Return the entries below word for word; no images should appear in the copy.
——
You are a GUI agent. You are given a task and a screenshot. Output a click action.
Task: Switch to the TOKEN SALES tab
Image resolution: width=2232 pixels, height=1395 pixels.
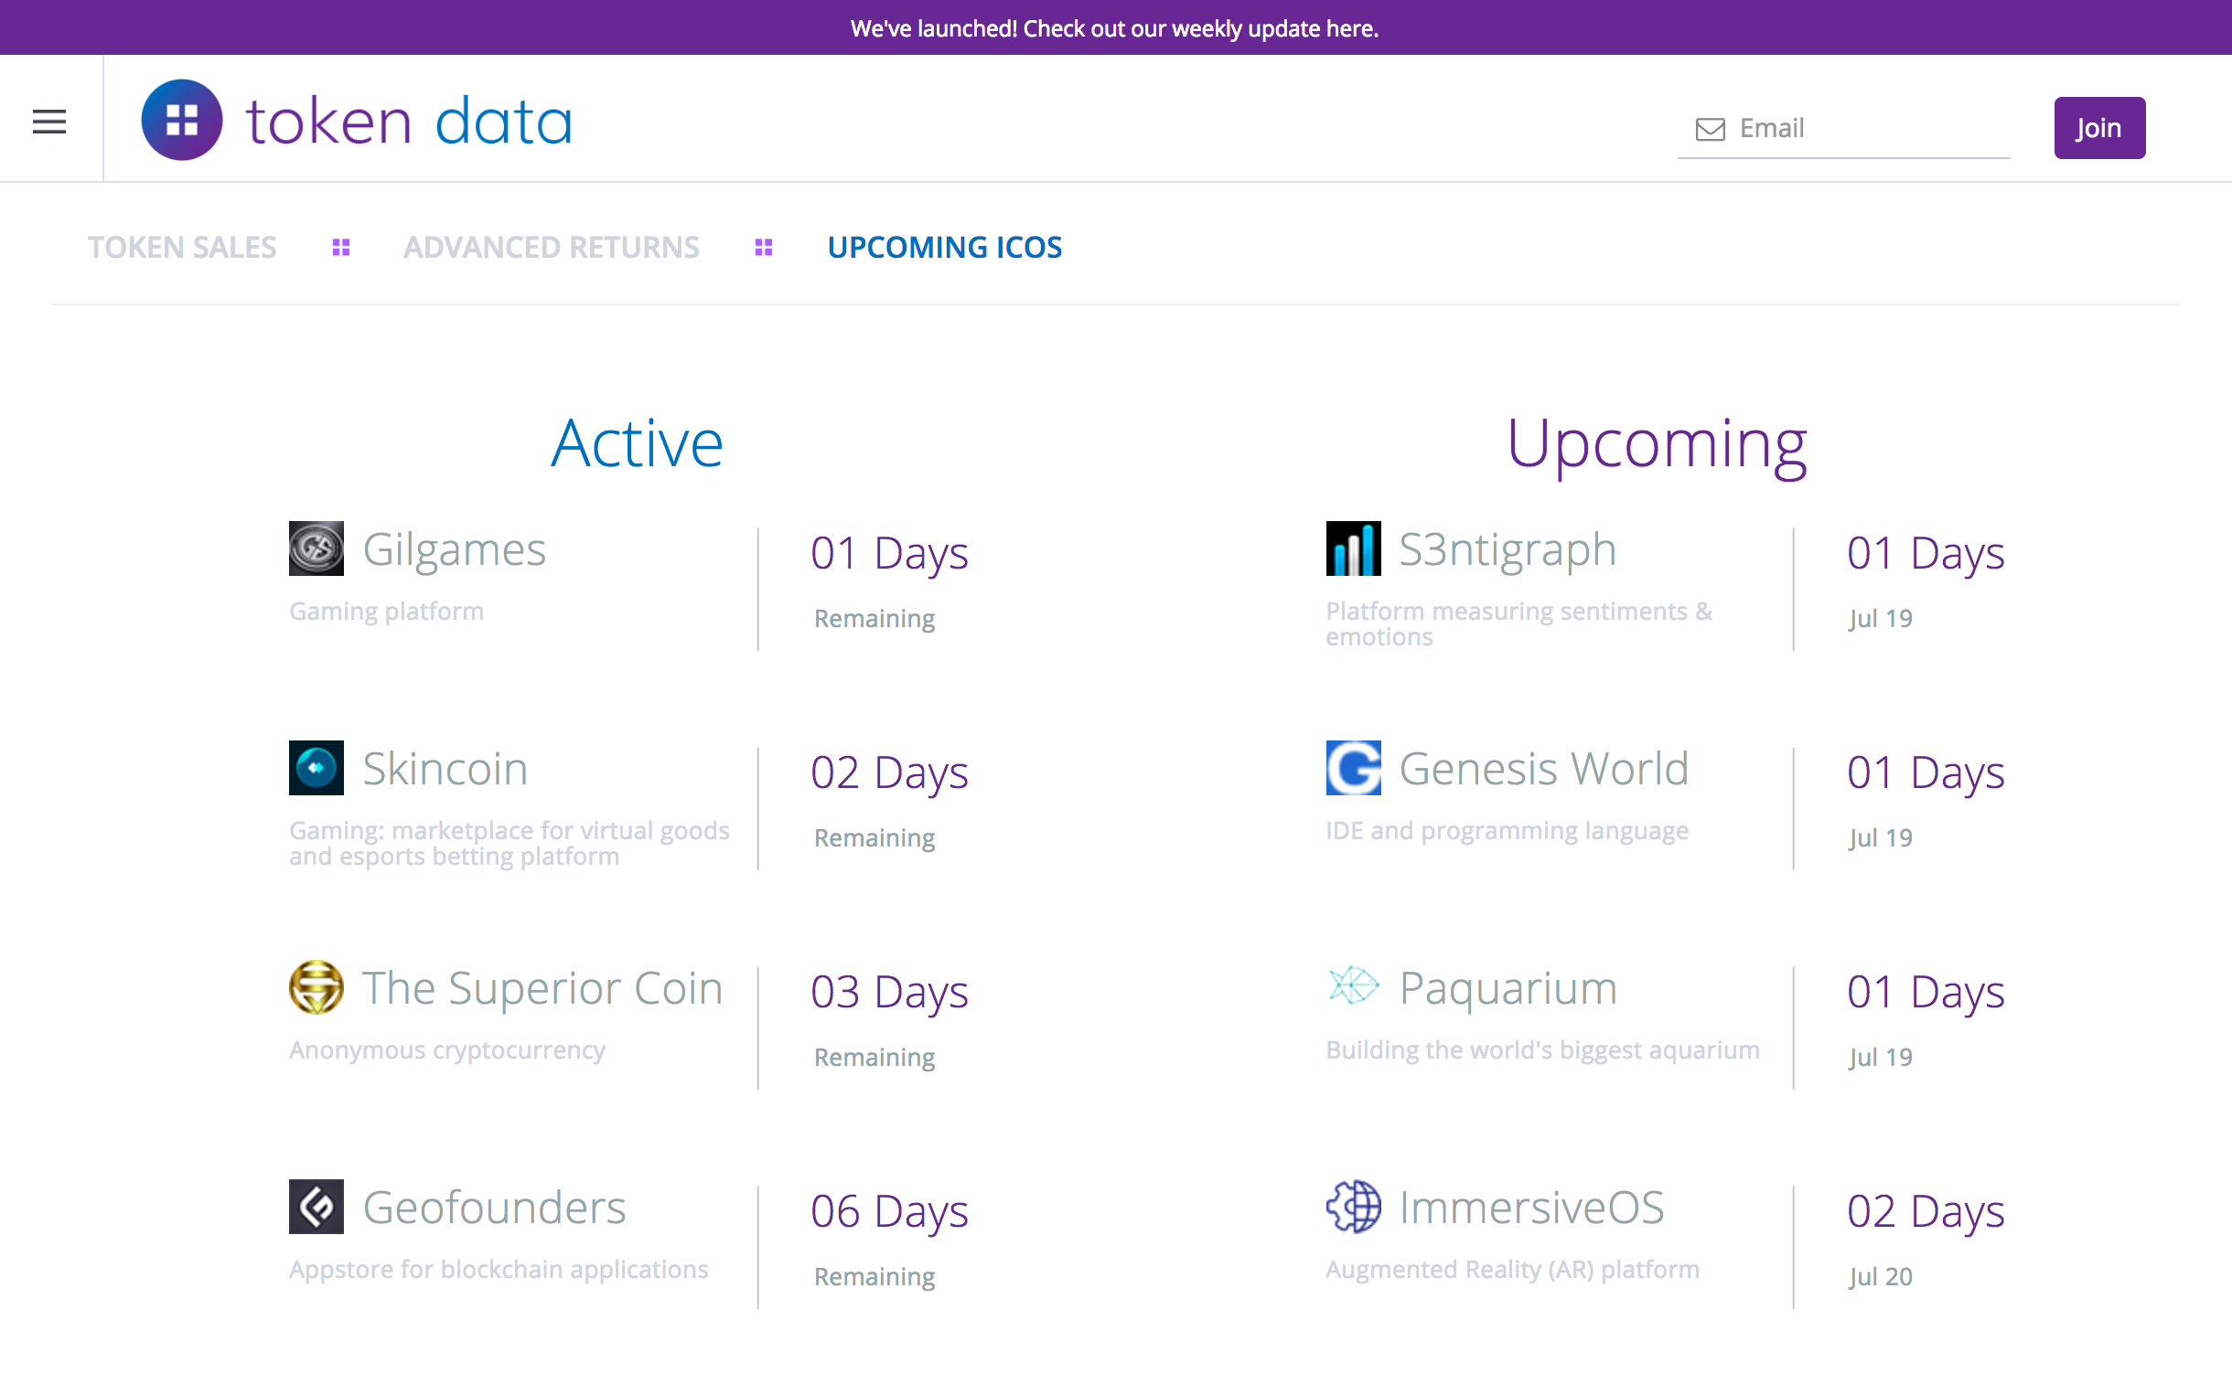pyautogui.click(x=181, y=246)
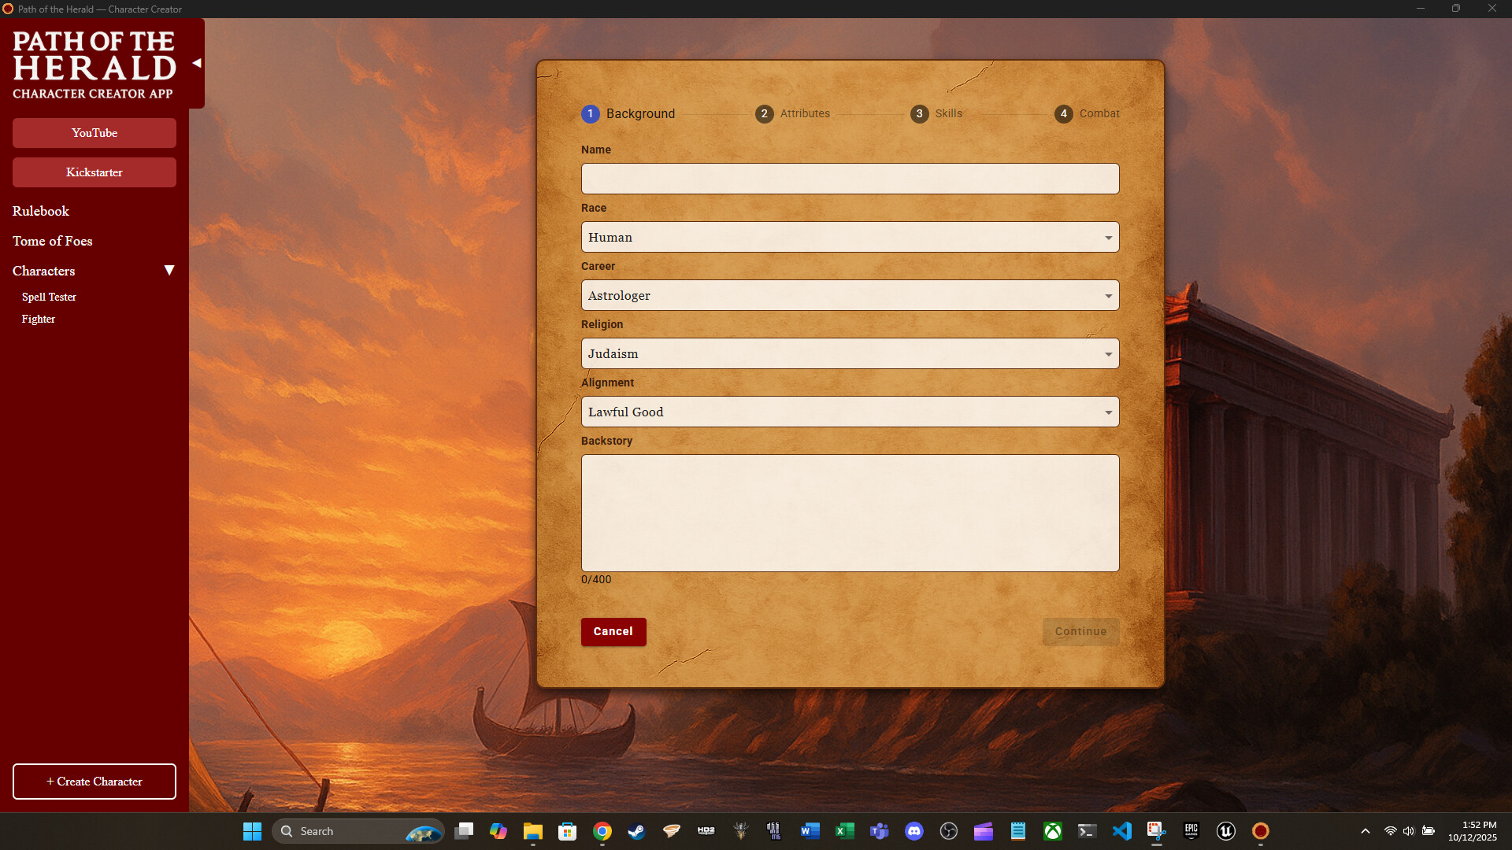The height and width of the screenshot is (850, 1512).
Task: Click inside the Name input field
Action: click(x=850, y=178)
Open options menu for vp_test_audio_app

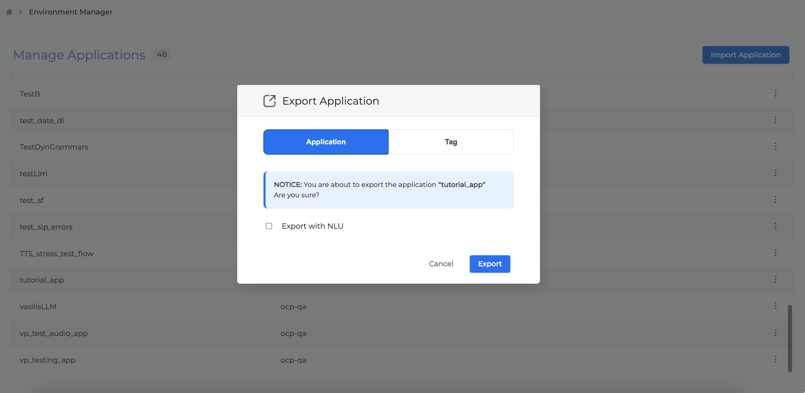coord(775,333)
——
Response below ▸
You are a GUI agent. You are given a task and a screenshot. Output a click action.
Task: Switch to the TOKEN SALES tab
Image resolution: width=2232 pixels, height=1395 pixels.
pyautogui.click(x=181, y=246)
The height and width of the screenshot is (850, 1512).
Task: Click inside the Name input field
Action: click(x=850, y=178)
Open options menu for vp_test_audio_app

coord(775,333)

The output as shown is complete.